#### Exercise requirements:
In the records below, find the line containing "You are a computer-use agent. This" and retype it and every line after it exactly, adding nothing.

Given records Start Marker

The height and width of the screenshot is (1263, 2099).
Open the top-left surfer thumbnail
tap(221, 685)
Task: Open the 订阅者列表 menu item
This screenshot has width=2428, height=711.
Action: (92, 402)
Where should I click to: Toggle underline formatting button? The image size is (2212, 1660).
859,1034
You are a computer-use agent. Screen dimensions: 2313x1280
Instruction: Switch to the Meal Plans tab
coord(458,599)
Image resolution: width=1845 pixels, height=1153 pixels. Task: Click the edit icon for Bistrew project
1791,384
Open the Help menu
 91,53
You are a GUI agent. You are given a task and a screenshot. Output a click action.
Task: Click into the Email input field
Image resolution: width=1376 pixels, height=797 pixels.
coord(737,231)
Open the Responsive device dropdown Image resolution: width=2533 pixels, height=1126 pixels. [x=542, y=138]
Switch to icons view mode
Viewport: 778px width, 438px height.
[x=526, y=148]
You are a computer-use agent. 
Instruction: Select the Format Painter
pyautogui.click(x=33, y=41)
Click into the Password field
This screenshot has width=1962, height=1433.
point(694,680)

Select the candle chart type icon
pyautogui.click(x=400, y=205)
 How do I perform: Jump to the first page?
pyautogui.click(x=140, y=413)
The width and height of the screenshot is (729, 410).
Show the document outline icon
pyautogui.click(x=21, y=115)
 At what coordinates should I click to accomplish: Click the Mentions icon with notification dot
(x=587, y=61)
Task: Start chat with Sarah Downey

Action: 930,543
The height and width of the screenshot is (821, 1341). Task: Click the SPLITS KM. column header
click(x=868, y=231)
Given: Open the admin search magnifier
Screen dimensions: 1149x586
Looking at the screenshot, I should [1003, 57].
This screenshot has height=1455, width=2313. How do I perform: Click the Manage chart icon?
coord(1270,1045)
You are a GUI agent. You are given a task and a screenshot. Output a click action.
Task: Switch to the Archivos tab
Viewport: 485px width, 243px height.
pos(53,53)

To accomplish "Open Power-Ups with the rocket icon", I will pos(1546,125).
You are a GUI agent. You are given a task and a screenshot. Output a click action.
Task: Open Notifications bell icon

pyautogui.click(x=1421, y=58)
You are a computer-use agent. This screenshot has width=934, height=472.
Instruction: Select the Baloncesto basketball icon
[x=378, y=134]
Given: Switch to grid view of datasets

Given records End Marker

#### Your response:
You are a computer-use agent. This screenshot has width=934, height=472.
Instruction: Select the Baloncesto basketball icon
[x=378, y=134]
Given: Switch to grid view of datasets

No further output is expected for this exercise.